Mevlana'nın aşk, ölüme özlem, kişiyi olgunlaştıran acılar, hoşgörü temalarının bolca geçtiği "Külli Külliyat" eserinde, Mevlana'nın yanında sazendelerin ve dönemin 60'ın üzerinde bestekarının birçok güfte ve bestesinin yer aldığını dile getiren Usta, Mevlana'nın ölümünden 79 yıl sonra 1350 yılında kaleme alınan eserin, Derviş Muhammed isimli bir hattat tarafından temize çekildiğini bildirdi. Usta, eser temize çekilirken dönemin ünlülerinin sözlerinin de içine konulduğunu söyledi.
Emine Şeyma Usta, eseri günümüz Türkçesine çevirmek için 5 kez baştan yazdığını anlatarak, "Yine de kusurlar var. Arka bölümüne de kolay anlaşılsın diye sözlüğünü koydum. Terennümler bir tarafa alındı. En az 25 kişinin emeği var bu eserde" diye konuştu.
Mevlana'ya Ait Olmadığı İddiaları
"Külli Külliyat" için Mevlana'nın olmadığını, Mevlana'dan sonra yetişmiş bir kişinin yazmış olabileceğini söyleyenler de çıktığını ifade eden Usta, kendisinin buna karşılık eserde kanıtlar aradığını, "Vuslat" temasını bulunca tam olarak eserin Mevlana'ya ait olduğuna kanaat getirdiğini bildirdi.
Usta, "Özlem var, ateş var... Bu kadarını ancak mutasavvıflar, müzisyenler anlar.

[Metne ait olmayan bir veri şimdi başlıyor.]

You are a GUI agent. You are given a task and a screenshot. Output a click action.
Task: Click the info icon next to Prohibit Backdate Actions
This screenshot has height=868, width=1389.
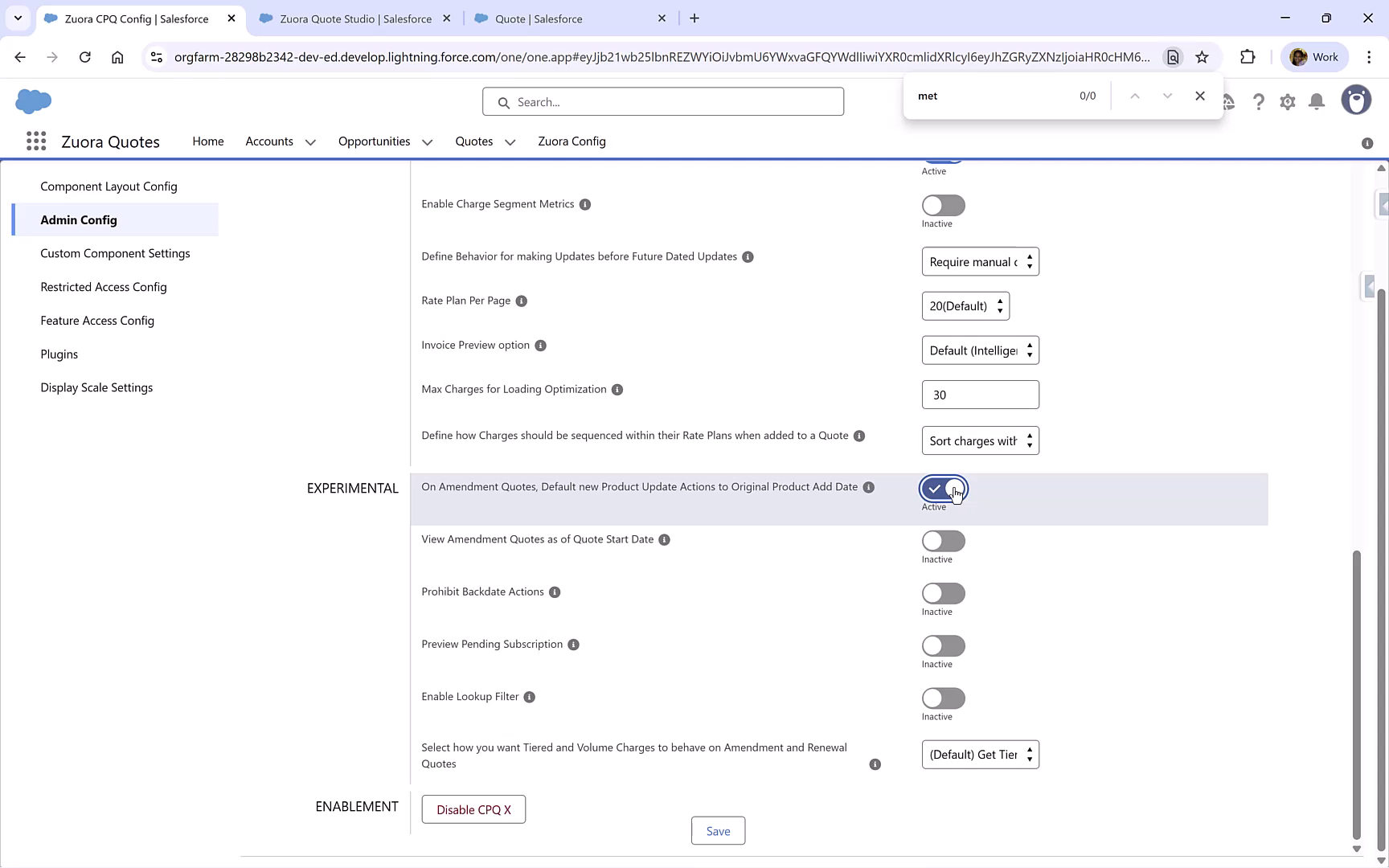point(555,592)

Eserde o kadar hasret var ki, kendini bir yerde ipek böceğine benzetiyor. İpek böceği sarar sarar da, sonra ondan faydalanılır. İpek böceğine benzetiyor 'Ben yandım, yandıktan sonra ak oldum' diyor. Bunu da bilmemiz lazım ki, insan pişmeden bir şekil alamaz, yoksa insan bir çamur. Ne kadar çok çile çekiliyorsa o kadar çok aşama geçiriyor. Her ilerlemenin altında acılar duyma var."
"Mevlana yolun sonunu söylemiyor ama yolu gösteriyor. Bütün kainatın mayası sevgidir. Sevmek idrakten doğar" diyen Usta, sözlerine şöyle devam etti: "Bu eseri kaleme alırken adeta depresyona girdim. İnsanoğlu bu kadar yoğun sevgiden, şimdi ne hale geldi diye. Kitabın içinde ifade edemediğim bir şey var... Kültürümüzü de anlatıyor. O günkü hayatla şimdiye bakıyorsun, görüşmeler sahte, gülüşmeler sahte."
"Bugün artık insanlar çok sevgisiz" görüşünü savunan Usta, eserde yer alan, "Aşk tutsağı oldu canım, ne diyeyim/ Ben köle oldum sen ise şahsın, ne diyeyim/ Gözyaşlarımın mimarısın, taç yaptın, ne diyeyim/ Sabır mektebini okudum, kurbanım, ne diyeyim/ Dost yerin ayrılı aklımı aldı, ne diyeyim/ Dert törpüsü oldum, ne diyeyim" şiiri okuyarak "Mevlana'nın hiçbir çıkarı yok, bir beklentisi de kalmadığını anlatıyor" şeklinde konuştu.